╭─ Records for the task

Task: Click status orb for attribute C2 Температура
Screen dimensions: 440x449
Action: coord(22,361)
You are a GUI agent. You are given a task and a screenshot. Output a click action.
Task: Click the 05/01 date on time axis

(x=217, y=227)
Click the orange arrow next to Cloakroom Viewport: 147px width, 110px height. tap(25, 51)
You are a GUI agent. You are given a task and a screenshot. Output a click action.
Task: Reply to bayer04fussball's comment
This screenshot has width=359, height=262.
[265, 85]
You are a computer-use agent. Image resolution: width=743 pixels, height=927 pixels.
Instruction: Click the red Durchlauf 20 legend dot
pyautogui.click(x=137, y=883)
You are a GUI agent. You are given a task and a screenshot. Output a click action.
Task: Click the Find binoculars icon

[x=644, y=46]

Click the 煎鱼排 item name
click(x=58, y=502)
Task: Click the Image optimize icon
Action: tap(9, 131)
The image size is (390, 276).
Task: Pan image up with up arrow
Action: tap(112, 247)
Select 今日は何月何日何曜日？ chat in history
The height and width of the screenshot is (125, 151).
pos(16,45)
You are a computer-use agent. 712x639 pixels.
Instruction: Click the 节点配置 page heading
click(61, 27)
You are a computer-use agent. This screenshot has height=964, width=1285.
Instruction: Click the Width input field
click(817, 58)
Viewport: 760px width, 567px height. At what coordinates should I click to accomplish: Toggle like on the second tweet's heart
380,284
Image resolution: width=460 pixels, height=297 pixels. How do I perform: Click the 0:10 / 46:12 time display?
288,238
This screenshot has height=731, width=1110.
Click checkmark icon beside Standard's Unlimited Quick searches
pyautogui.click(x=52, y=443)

╰─

## What you have to do
Rewrite all of the rows above with "GUI agent" changed to "screen agent" everywhere it occurs, keeping everything else the same.

## Task result
Task: Click status orb for attribute C2 Температура
Screen dimensions: 440x449
Action: coord(22,361)
You are a screen agent. You are given a task and a screenshot. Output a click action.
Task: Click the 05/01 date on time axis

(x=217, y=227)
Click the orange arrow next to Cloakroom Viewport: 147px width, 110px height. tap(25, 51)
You are a screen agent. You are given a task and a screenshot. Output a click action.
Task: Reply to bayer04fussball's comment
This screenshot has width=359, height=262.
[265, 85]
You are a computer-use agent. Image resolution: width=743 pixels, height=927 pixels.
Instruction: Click the red Durchlauf 20 legend dot
pyautogui.click(x=137, y=883)
You are a screen agent. You are given a task and a screenshot. Output a click action.
Task: Click the Find binoculars icon

[x=644, y=46]

Click the 煎鱼排 item name
click(x=58, y=502)
Task: Click the Image optimize icon
Action: tap(9, 131)
The image size is (390, 276).
Task: Pan image up with up arrow
Action: tap(112, 247)
Select 今日は何月何日何曜日？ chat in history
The height and width of the screenshot is (125, 151).
pos(16,45)
You are a computer-use agent. 712x639 pixels.
Instruction: Click the 节点配置 page heading
click(61, 27)
You are a computer-use agent. This screenshot has height=964, width=1285.
Instruction: Click the Width input field
click(817, 58)
Viewport: 760px width, 567px height. At what coordinates should I click to accomplish: Toggle like on the second tweet's heart
380,284
Image resolution: width=460 pixels, height=297 pixels. How do I perform: Click the 0:10 / 46:12 time display?
288,238
This screenshot has height=731, width=1110.
Click checkmark icon beside Standard's Unlimited Quick searches
pyautogui.click(x=52, y=443)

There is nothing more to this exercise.